**EXERCISE REQUIREMENTS**
For this exercise, transcribe all of the records exactly as given.
== Segment start ==
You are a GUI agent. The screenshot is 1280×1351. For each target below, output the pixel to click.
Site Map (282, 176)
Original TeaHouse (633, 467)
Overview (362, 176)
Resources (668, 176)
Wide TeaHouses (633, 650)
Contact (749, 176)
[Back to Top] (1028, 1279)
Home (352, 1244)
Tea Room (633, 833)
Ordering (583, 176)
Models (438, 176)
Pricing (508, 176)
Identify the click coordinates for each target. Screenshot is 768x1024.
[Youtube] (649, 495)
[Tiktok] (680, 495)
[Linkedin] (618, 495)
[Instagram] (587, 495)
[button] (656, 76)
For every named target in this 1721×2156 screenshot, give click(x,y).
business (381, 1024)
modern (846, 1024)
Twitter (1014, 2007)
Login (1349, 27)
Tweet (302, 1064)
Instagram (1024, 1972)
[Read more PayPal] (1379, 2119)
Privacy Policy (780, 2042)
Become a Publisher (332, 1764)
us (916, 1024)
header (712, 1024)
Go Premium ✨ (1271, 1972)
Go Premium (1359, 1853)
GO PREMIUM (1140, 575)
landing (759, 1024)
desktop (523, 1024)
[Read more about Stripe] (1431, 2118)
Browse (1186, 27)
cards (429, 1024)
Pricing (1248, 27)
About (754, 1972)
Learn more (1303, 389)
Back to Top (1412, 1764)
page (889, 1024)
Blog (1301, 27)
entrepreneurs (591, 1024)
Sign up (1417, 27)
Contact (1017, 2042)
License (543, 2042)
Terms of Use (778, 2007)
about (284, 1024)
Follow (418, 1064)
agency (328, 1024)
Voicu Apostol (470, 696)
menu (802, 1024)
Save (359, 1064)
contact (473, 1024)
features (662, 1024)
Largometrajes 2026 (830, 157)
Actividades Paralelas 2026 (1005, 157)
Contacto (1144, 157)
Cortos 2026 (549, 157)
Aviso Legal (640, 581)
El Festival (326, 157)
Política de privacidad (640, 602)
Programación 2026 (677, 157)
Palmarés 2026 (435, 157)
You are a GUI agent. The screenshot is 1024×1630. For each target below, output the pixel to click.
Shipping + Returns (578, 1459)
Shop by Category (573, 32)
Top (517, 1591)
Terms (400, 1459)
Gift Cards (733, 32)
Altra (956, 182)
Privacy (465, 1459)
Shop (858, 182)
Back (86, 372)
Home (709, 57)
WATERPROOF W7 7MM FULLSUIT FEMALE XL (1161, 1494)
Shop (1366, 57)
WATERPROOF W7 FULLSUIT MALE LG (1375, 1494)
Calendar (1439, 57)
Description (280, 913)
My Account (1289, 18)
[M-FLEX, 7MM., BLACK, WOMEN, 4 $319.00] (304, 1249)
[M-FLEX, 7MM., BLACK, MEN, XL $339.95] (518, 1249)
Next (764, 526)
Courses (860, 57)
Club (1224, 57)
== Segment end ==
**ANSWER SECTION**
You are a GUI agent. The screenshot is 1280×1351. For each target below, output the pixel to click.
Site Map (282, 176)
Original TeaHouse (633, 467)
Overview (362, 176)
Resources (668, 176)
Wide TeaHouses (633, 650)
Contact (749, 176)
[Back to Top] (1028, 1279)
Home (352, 1244)
Tea Room (633, 833)
Ordering (583, 176)
Models (438, 176)
Pricing (508, 176)
Identify the click coordinates for each target. Screenshot is 768x1024.
[Youtube] (649, 495)
[Tiktok] (680, 495)
[Linkedin] (618, 495)
[Instagram] (587, 495)
[button] (656, 76)
For every named target in this 1721×2156 screenshot, give click(x,y).
business (381, 1024)
modern (846, 1024)
Twitter (1014, 2007)
Login (1349, 27)
Tweet (302, 1064)
Instagram (1024, 1972)
[Read more PayPal] (1379, 2119)
Privacy Policy (780, 2042)
Become a Publisher (332, 1764)
us (916, 1024)
header (712, 1024)
Go Premium ✨ (1271, 1972)
Go Premium (1359, 1853)
GO PREMIUM (1140, 575)
landing (759, 1024)
desktop (523, 1024)
[Read more about Stripe] (1431, 2118)
Browse (1186, 27)
cards (429, 1024)
Pricing (1248, 27)
About (754, 1972)
Learn more (1303, 389)
Back to Top (1412, 1764)
page (889, 1024)
Blog (1301, 27)
entrepreneurs (591, 1024)
Sign up (1417, 27)
Contact (1017, 2042)
License (543, 2042)
Terms of Use (778, 2007)
about (284, 1024)
Follow (418, 1064)
agency (328, 1024)
Voicu Apostol (470, 696)
menu (802, 1024)
Save (359, 1064)
contact (473, 1024)
features (662, 1024)
Largometrajes 2026 (830, 157)
Actividades Paralelas 2026 (1005, 157)
Contacto (1144, 157)
Cortos 2026 (549, 157)
Aviso Legal (640, 581)
El Festival (326, 157)
Política de privacidad (640, 602)
Programación 2026 (677, 157)
Palmarés 2026 (435, 157)
You are a GUI agent. The screenshot is 1024×1630. For each target below, output the pixel to click.
Shipping + Returns (578, 1459)
Shop by Category (573, 32)
Top (517, 1591)
Terms (400, 1459)
Gift Cards (733, 32)
Altra (956, 182)
Privacy (465, 1459)
Shop (858, 182)
Back (86, 372)
Home (709, 57)
WATERPROOF W7 7MM FULLSUIT FEMALE XL (1161, 1494)
Shop (1366, 57)
WATERPROOF W7 FULLSUIT MALE LG (1375, 1494)
Calendar (1439, 57)
Description (280, 913)
My Account (1289, 18)
[M-FLEX, 7MM., BLACK, WOMEN, 4 $319.00] (304, 1249)
[M-FLEX, 7MM., BLACK, MEN, XL $339.95] (518, 1249)
Next (764, 526)
Courses (860, 57)
Club (1224, 57)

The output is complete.